Kooperationsprojekt vom BMBF gefördert
Das Projekt ZEN-MRI wird vom Bundesministerium für Bildung und Forschung (BMBF) bis Ende August 2025 gefördert und ist eine Kooperation zwischen den Universitäten Mainz und Ulm, dem Institut für Digitale Ethik der Hochschule der Medien Stuttgart, der Stadt Ulm, der Firma Adlatus Robotics GmbH, die die untersuchten Roboter herstellt, sowie dem Fraunhofer-Institut für Arbeitswirtschaft und Organisation IAO in Stuttgart. Die Kooperationspartner untersuchen, wie ein harmonisches Zusammenleben zwischen Menschen und Roboter im öffentlichen Raum gelingen kann. Dabei adressiert das Projekt Fragen dazu, wie Roboter gestaltet sein sollten, wie sie sich verhalten sollten oder auch welche Informationen an die Bürgerinnen und Bürger vermittelt werden sollten, damit sie den Robotern mit realistischen Erwartungen begegnen können. Ziel ist es, diese Fragen auch für kritische Situationen zu beantworten, sodass die Roboter zu möglichst störungsfreien und im optimalen Fall sogar liebenswerten Zeitgenossen werden können. Ein weiteres wichtiges Ziel des Projekts ist die Förderung von Barrierefreiheit und inklusiver Gestaltung der Mensch-Roboter-Interaktion. Vor diesem Hintergrund wird aktuell eine Studie mit seheingeschränkten Personen zu deren besonderen Anforderungen an die Roboter im öffentlichen Raum durchgeführt.

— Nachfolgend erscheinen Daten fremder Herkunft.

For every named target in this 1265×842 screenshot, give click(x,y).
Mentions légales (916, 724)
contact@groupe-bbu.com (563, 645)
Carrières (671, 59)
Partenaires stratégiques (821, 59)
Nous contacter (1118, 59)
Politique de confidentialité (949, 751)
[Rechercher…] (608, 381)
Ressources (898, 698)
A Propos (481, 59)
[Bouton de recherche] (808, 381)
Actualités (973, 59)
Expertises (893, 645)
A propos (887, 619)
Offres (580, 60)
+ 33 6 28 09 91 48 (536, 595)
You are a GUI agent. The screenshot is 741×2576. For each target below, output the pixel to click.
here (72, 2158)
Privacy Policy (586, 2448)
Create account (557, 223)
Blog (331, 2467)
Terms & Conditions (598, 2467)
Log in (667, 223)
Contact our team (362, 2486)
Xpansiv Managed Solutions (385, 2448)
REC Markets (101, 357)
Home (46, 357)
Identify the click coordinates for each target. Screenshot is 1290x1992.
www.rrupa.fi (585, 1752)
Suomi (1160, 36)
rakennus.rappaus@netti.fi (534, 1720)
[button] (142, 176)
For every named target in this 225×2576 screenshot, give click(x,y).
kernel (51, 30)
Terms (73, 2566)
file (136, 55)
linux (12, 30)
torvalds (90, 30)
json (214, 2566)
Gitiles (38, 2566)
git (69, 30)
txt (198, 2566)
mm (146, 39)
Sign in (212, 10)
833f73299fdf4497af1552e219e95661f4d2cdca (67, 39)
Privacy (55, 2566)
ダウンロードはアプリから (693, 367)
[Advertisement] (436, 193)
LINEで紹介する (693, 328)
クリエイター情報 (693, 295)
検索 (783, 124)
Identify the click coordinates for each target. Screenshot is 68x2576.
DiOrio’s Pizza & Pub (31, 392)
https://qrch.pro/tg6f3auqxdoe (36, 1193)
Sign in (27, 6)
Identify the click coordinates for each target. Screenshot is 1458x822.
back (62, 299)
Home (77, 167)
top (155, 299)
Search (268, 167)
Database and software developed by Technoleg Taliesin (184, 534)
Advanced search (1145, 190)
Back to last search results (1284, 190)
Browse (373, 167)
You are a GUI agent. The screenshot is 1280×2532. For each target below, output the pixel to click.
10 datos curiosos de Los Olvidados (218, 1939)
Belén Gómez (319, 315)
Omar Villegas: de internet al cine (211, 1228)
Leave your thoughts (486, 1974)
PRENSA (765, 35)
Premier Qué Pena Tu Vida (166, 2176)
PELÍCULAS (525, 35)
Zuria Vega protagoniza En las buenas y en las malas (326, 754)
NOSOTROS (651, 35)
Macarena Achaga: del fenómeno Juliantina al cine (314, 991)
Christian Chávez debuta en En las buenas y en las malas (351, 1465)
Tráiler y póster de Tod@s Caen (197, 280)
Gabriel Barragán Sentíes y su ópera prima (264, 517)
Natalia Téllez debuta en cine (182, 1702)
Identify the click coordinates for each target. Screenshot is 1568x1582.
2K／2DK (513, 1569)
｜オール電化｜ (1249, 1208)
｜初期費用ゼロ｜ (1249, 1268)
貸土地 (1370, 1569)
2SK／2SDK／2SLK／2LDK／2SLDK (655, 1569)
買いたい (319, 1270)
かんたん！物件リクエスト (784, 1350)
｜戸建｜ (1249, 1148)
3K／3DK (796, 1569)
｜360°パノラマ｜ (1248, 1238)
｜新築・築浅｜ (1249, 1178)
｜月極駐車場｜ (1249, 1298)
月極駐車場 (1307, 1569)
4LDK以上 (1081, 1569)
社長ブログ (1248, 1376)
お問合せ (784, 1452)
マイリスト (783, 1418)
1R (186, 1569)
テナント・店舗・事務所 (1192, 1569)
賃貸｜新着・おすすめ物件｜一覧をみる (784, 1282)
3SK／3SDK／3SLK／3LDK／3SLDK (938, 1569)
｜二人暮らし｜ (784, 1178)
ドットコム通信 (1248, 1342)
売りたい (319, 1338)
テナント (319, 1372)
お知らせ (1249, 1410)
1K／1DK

Miteinander von Mensch und intelligenter Technik vorantreiben
Im Laufe der nächsten Wochen wird das Labor nicht nur mit einem modernen VR-Setup ausgestattet, sondern auch mit mehreren realen Robotern, die in wissenschaftlichen Studien als Interaktionspartner genutzt werden. Auch das wissenschaftliche Team um Prof. Dr. Johannes Kraus wird mit zwei weiteren Promovierenden wachsen. "Ich freue mich darauf, zusammen mit meinem Team in Mainz die Forschung zum Miteinander zwischen Menschen und intelligenter Technik voranzutreiben."